En un club privado ubicado en el corazón de París, donde el lujo se respiraba en cada rincón y el acceso era reservado solo para los más poderosos, se encontraba Marco. Vestido con un traje negro hecho a medida y una copa de coñac en la mano, su sola presencia imponía respeto. Era el mafioso más codiciado y temido de toda Francia; un hombre de mirada fría, calculadora, capaz de doblegar voluntades sin necesidad de levantar la voz. Su nombre era un susurro constante en los círculos del poder y el crimen, y su sombra se extendía por todo el país como una amenaza silenciosa.

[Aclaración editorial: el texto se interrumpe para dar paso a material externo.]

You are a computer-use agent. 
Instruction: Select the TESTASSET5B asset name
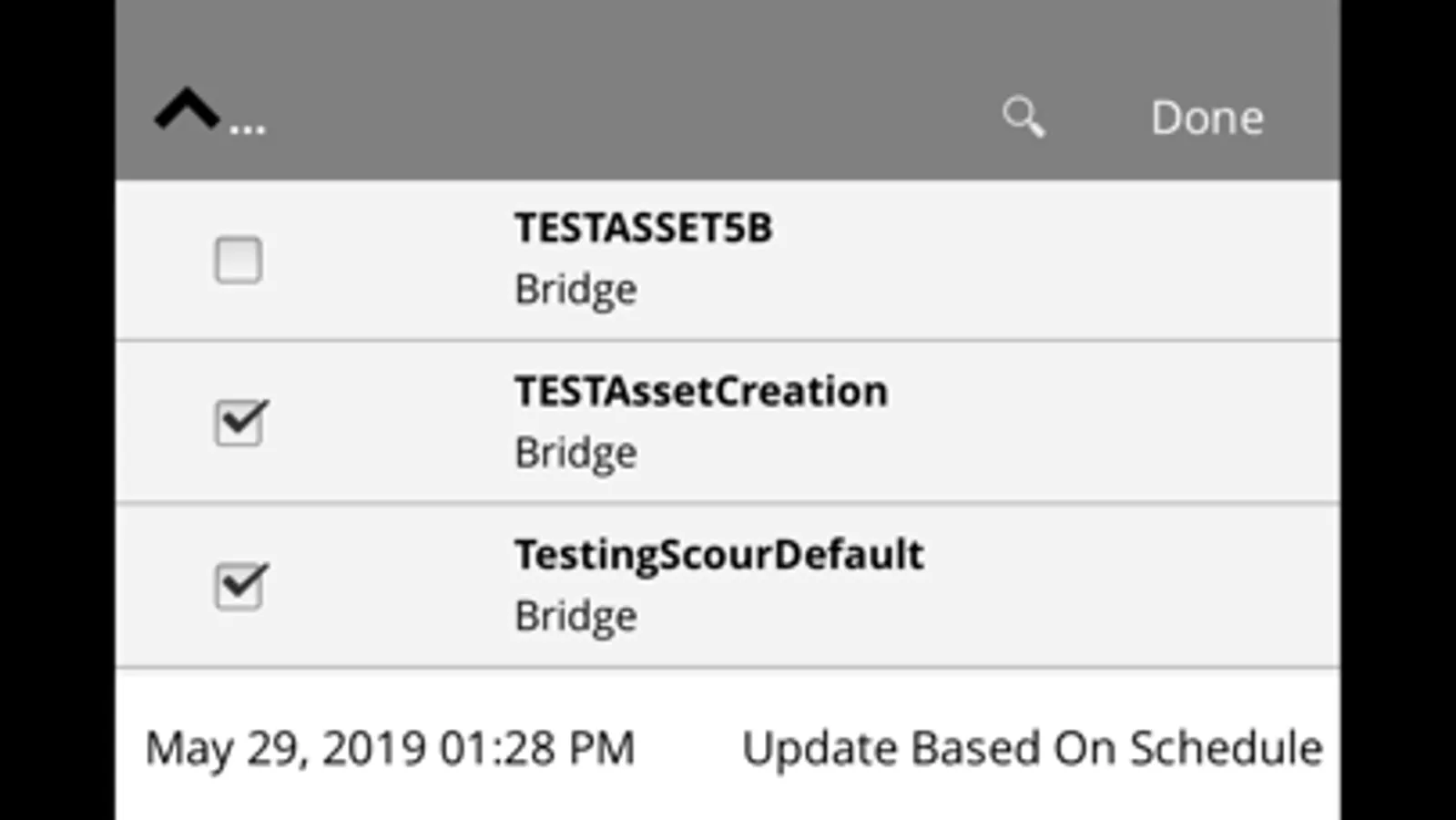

Esa noche, sin embargo, no estaba allí para cerrar tratos ni intimidar a nadie. Sus ojos, oscuros y observadores, estaban fijos en el escenario central del club, donde el foco de luz caía sobre una figura femenina que se movía con una gracia feroz.
Ella era la joya del lugar. Una bailarina de pole dance cuya belleza rayaba en lo irreal. Su piel brillaba bajo las luces tenues, y cada movimiento suyo parecía coreografiado para encender pasiones y despertar fantasías. Los hombres la observaban embelesados, como si el tiempo se detuviera mientras ella danzaba alrededor del tubo cromado. Pero Marco no solo veía el cuerpo, la técnica o el espectáculo; veía algo más. Había algo en su mirada, un destello de fuego contenido, de secretos no revelados, que le resultaba peligrosamente familiar.
Y fue entonces cuando sus ojos se encontraron por primera vez.